— START OF PAGE —

# Seeking dimensions: 10L Lever Collet Closer



## SCLead (Aug 7, 2018)

My lathe came with a lever type 5C collet closer and spindle adapter, but it's unfortunately not the SB closer, nor is it set up for my lathe. The draw tube is threaded for 5C collets, and the spindle adapter is 5C as well, so I think I'm going to modify the closer I have to fit the machine. I'm looking for a couple dimensions to help me down my road, so I'm hoping somebody here has one knocking around the shop. If anyone can provide photos of one mounted on a machine, that would help even more!


I understand I need a new extended gear to mate to the draw tube "drive." I suspect this might have to be matched to the closer I have, and a stock gear may not work for me. I don't currently have this gear, so I plan to cut one myself eventually (first hack at gear cutting, why not!) I am curious to see how the draw tube actually interfaces to the gear extension, as well as how the extension fits through the gear cover. I've read some folks have issues with gear covers clearing the extended nut, so I"m curious if I should expect similar issues.

— END OF PAGE —

Write out the collet closer post word for word, from "I understand I" to "expect similar issues.".

— START OF RAW DATA —

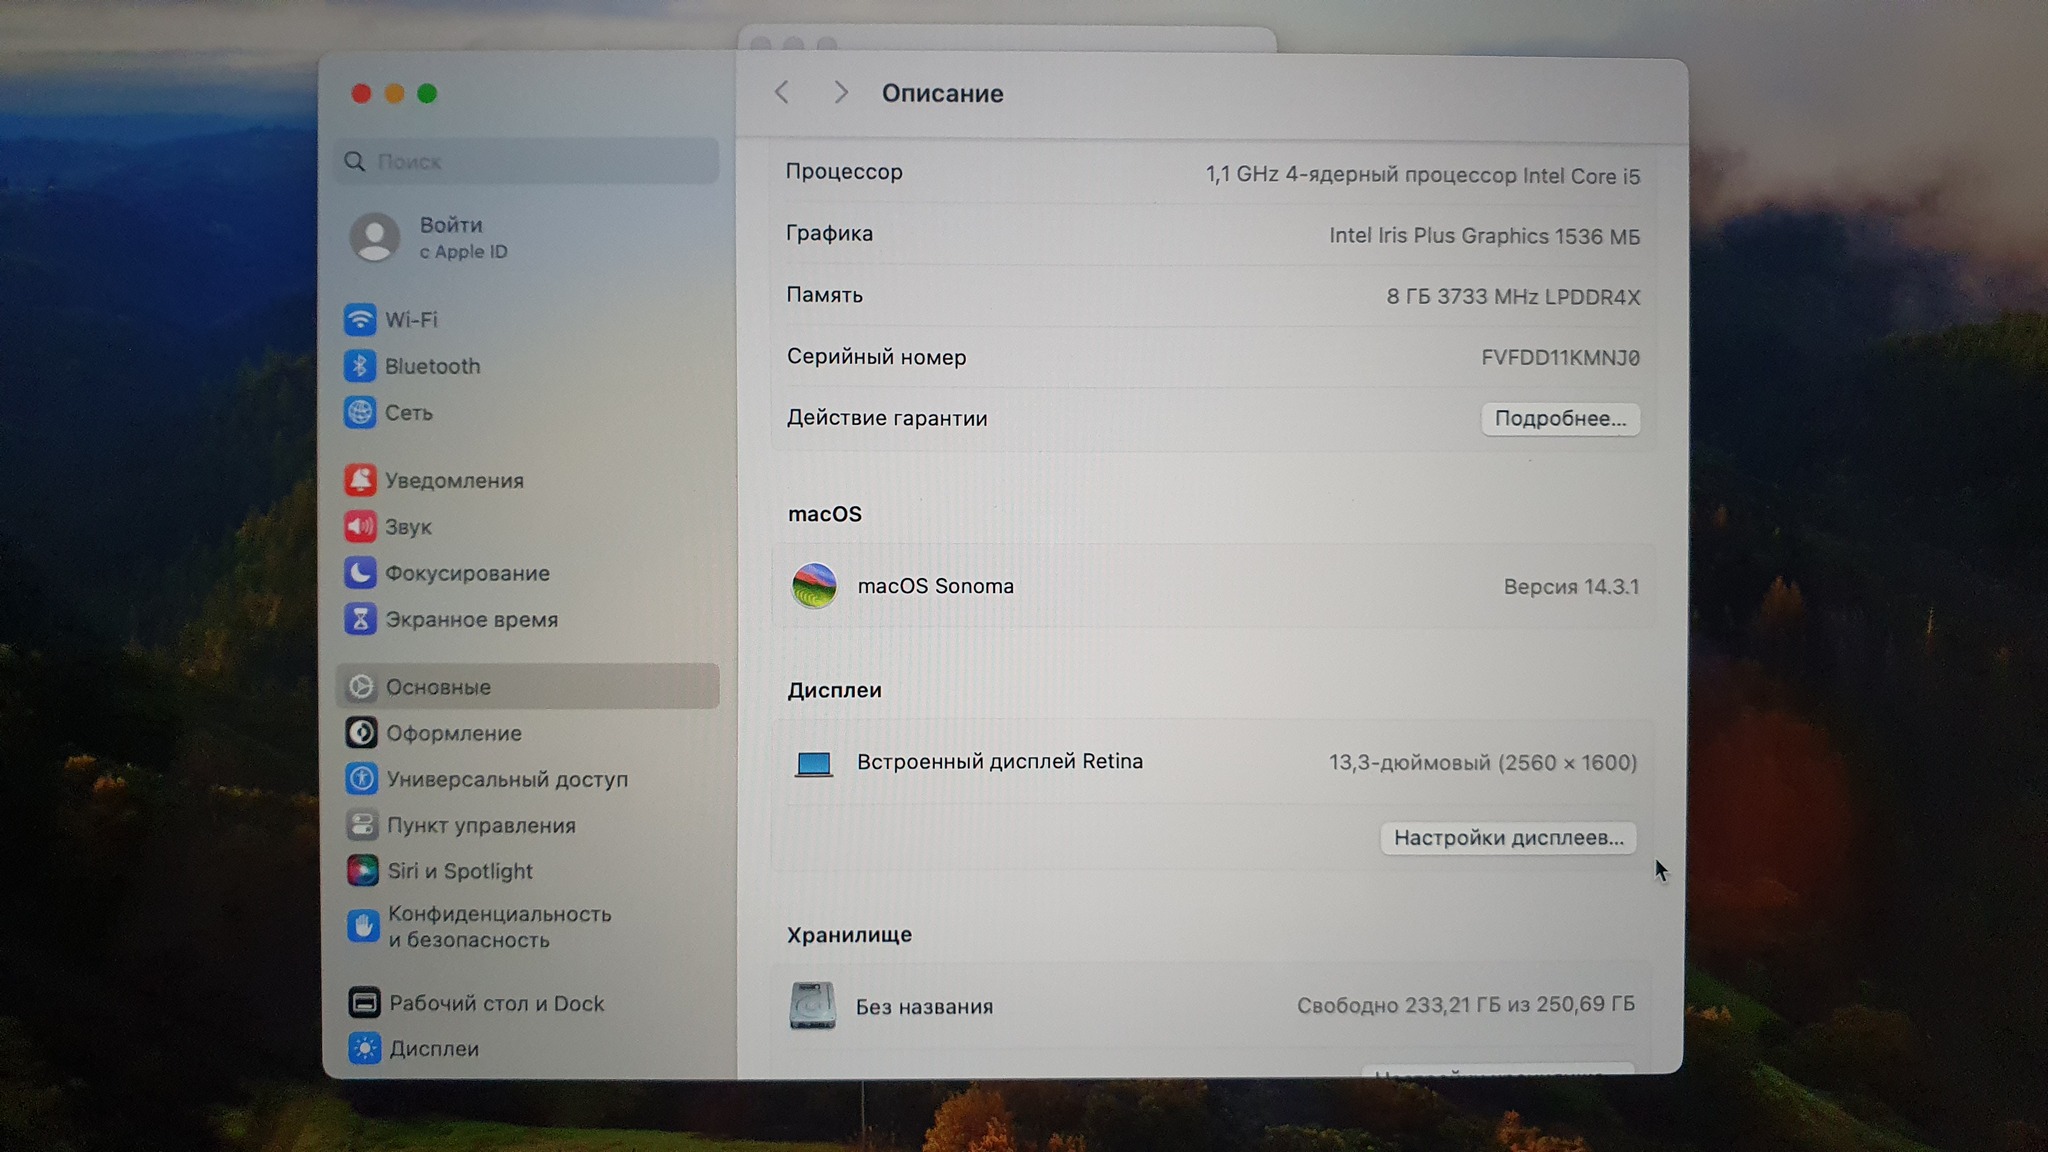Click the Конфиденциальность и безопасность hand icon
This screenshot has width=2048, height=1152.
pyautogui.click(x=363, y=927)
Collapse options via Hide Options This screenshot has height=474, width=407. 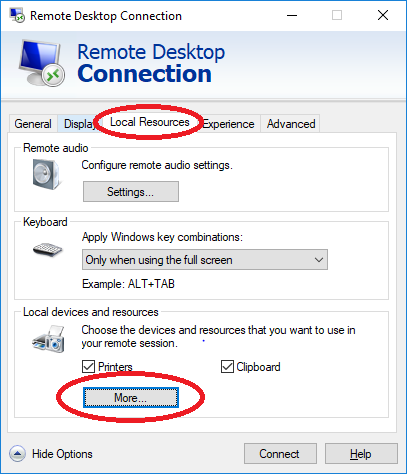62,454
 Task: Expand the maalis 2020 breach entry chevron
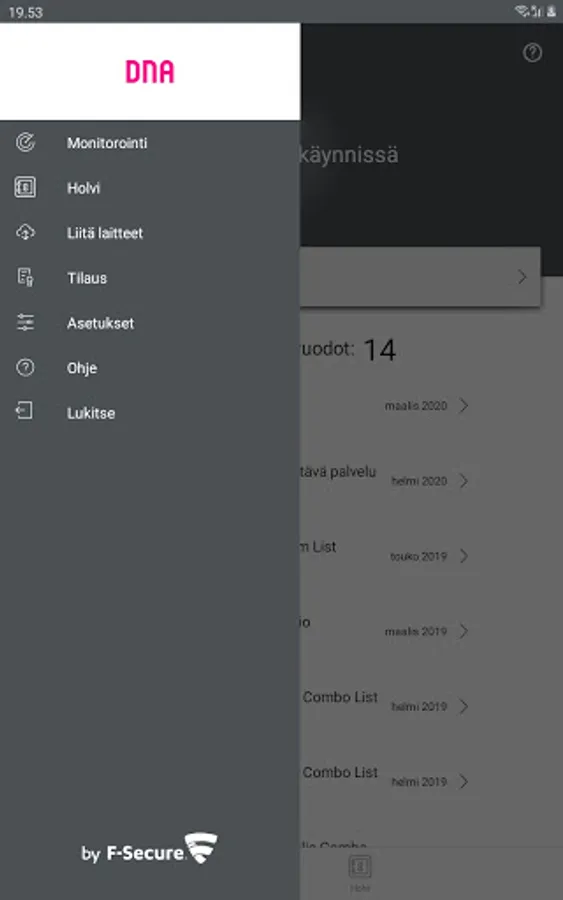click(464, 406)
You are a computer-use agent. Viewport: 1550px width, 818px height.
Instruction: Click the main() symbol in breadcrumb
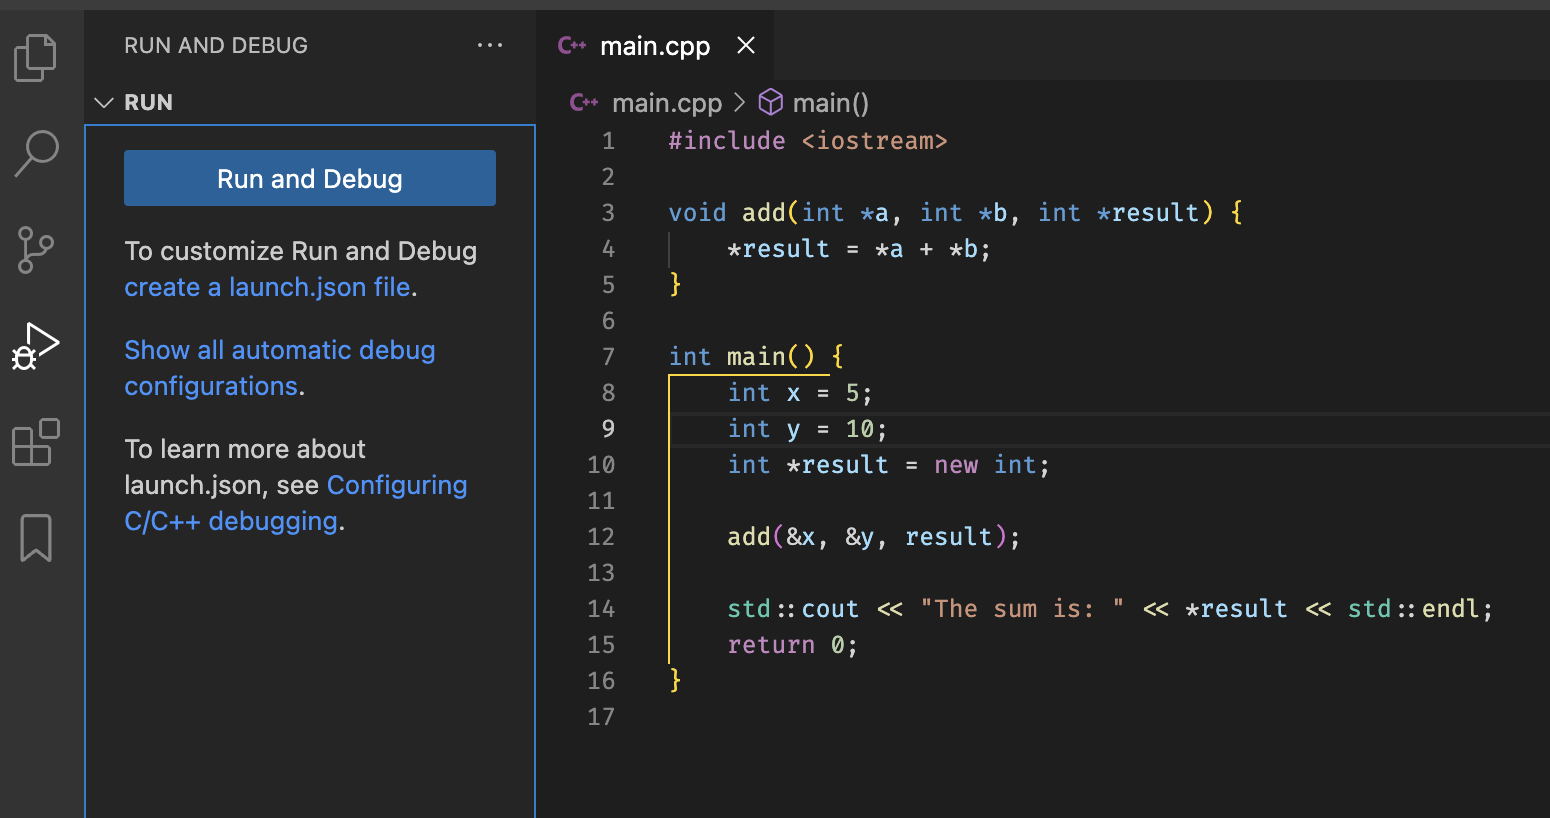pos(830,103)
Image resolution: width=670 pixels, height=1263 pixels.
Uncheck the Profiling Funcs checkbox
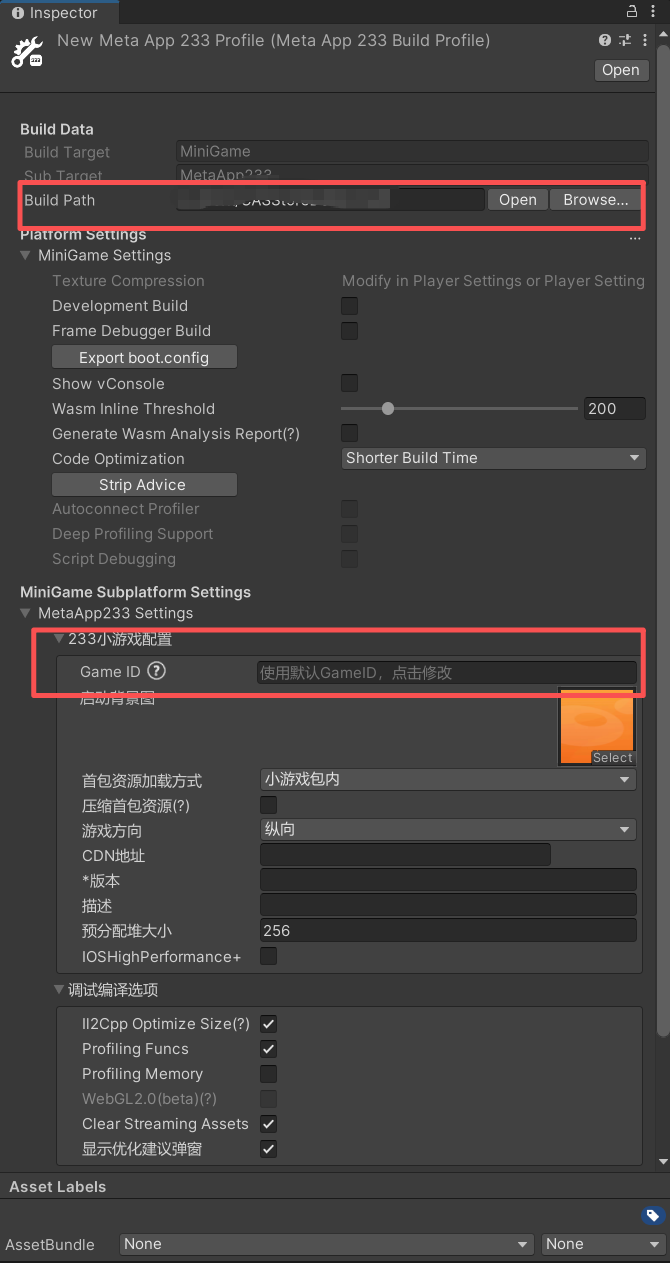pyautogui.click(x=268, y=1049)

— END OF RAW DATA —

* _WRITTEN RESPONSE_:
I understand I need a new extended gear to mate to the draw tube "drive." I suspect this might have to be matched to the closer I have, and a stock gear may not work for me. I don't currently have this gear, so I plan to cut one myself eventually (first hack at gear cutting, why not!) I am curious to see how the draw tube actually interfaces to the gear extension, as well as how the extension fits through the gear cover. I've read some folks have issues with gear covers clearing the extended nut, so I"m curious if I should expect similar issues.